* MMA08P28NONNESTED.DO March 2005 for Stata version 8.0
log using mma08p2nonnested.txt, text replace
********** OVERVIEW OF MMA08P2NONNESTED.DO **********
* STATA Program
* copyright C 2005 by A. Colin Cameron and Pravin K. Trivedi
* used for "Microeconometrics: Methods and Applications"
* by A. Colin Cameron and Pravin K. Trivedi (2005)
* Cambridge University Press
* Chapter 8.5.3 pages 283-4
* Nonnested model comparison given in Table 8.2:
* (A) AIC AND VARIATIONS
* (B) VUONG TEST for Overlapping Models
* for a Poisson model with simulated data (see below).
* This example requires the free Stata add-on command rndpoix.

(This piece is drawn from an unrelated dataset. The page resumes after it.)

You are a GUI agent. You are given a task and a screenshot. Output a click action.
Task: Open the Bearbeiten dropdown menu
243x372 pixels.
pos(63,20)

* In Stata: search rndpoix
********** SETUP **********
set more off
version 8.0
set scheme s1mono /* Used for graphs */
********** GENERATE DATA **********
* Dgp is
* y ~ Poisson[exp(b1 + b2*x2 + b3*x3]
* where
* x2, x3 is iid ~ N[0,1]
* and b1=0 and b2=1 and b3=1.
* The Models compared are
* Poisson of y on x2
* Poisson of y on x3 and x3^2
set seed 10001
set obs 100
scalar b1 = 0.5
scalar b2 = 0.5
scalar b3 = 0.5
* Generate regressors
gen x2 = invnorm(uniform())
gen x3 = invnorm(uniform())
gen x2sq = x2*x2
gen x3sq = x3*x3
* Generate y
gen mupoiss = exp(b1+b2*x2+b3*x3)
* The next requires Stata add-on. In Stata: search rndpoix
rndpoix(mupoiss)
gen y = xp
* Write data to a text (ascii) file so can use with programs other than Stata
outfile y x2 x3 x2sq x3sq using mma08p2nonnested.asc, replace
********* SETUP FOR THIS PROGRAM *********
* Change this if want different regressors
* Here both models differ from the dgp
* The Vuong test below assumes that the two models are OVERLAPPING
global XLISTMODEL1 x2
global XLISTMODEL2 x3 x3sq
********* (A) AIC AND VARIATIONS *********
* Stata output from Poisson saves much of this.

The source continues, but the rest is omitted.